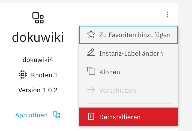Select Zu Favoriten hinzufügen menu entry

128,35
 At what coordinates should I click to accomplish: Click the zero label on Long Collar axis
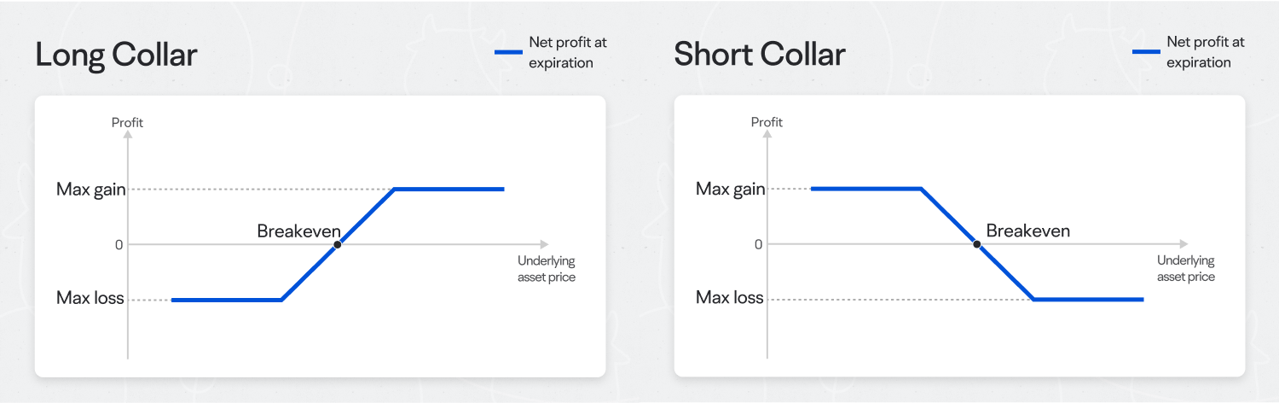point(119,245)
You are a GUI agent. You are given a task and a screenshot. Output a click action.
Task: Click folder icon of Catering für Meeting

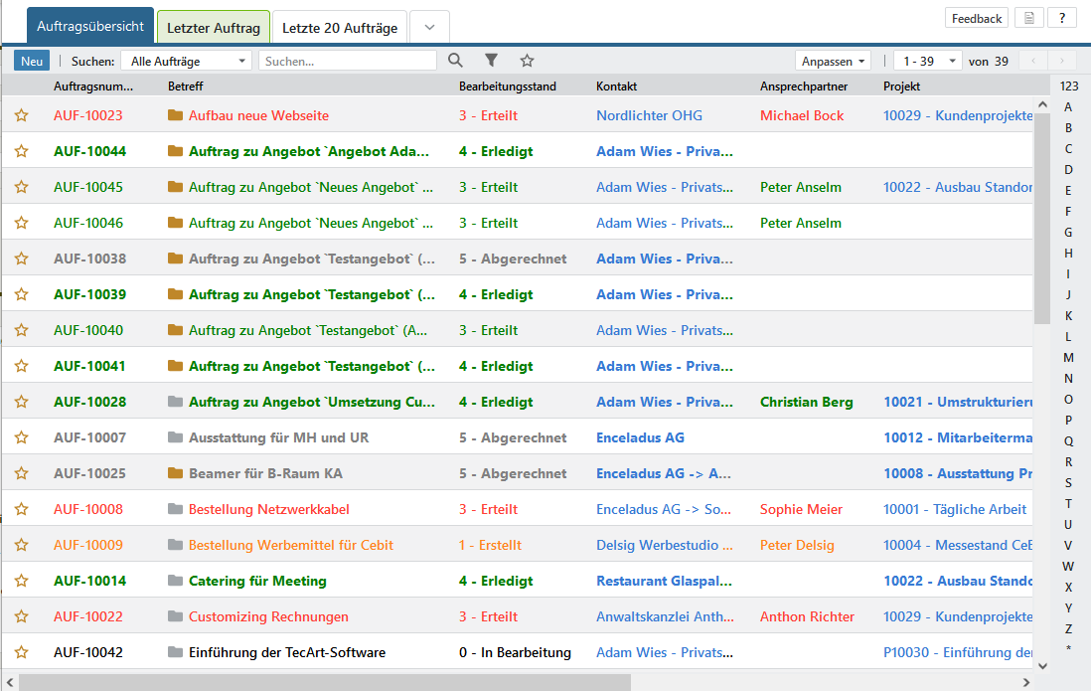point(176,581)
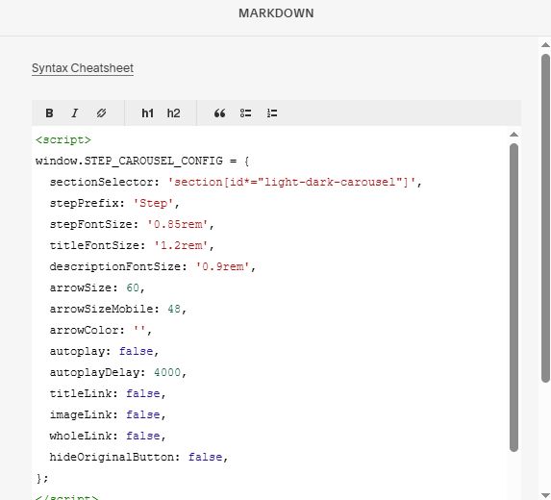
########
— THE PROBLEM —
An exact copy is needed of the lines running from the one containing "At what coordinates" through the last line of the material, and of no others; pictures stay out.

— PROBLEM SOLUTION —
 At what coordinates should I click to accomplish: Click the zero label on Long Collar axis
point(119,245)
You are a GUI agent. You are given a task and a screenshot. Output a click action.
Task: Click folder icon of Catering für Meeting

point(176,581)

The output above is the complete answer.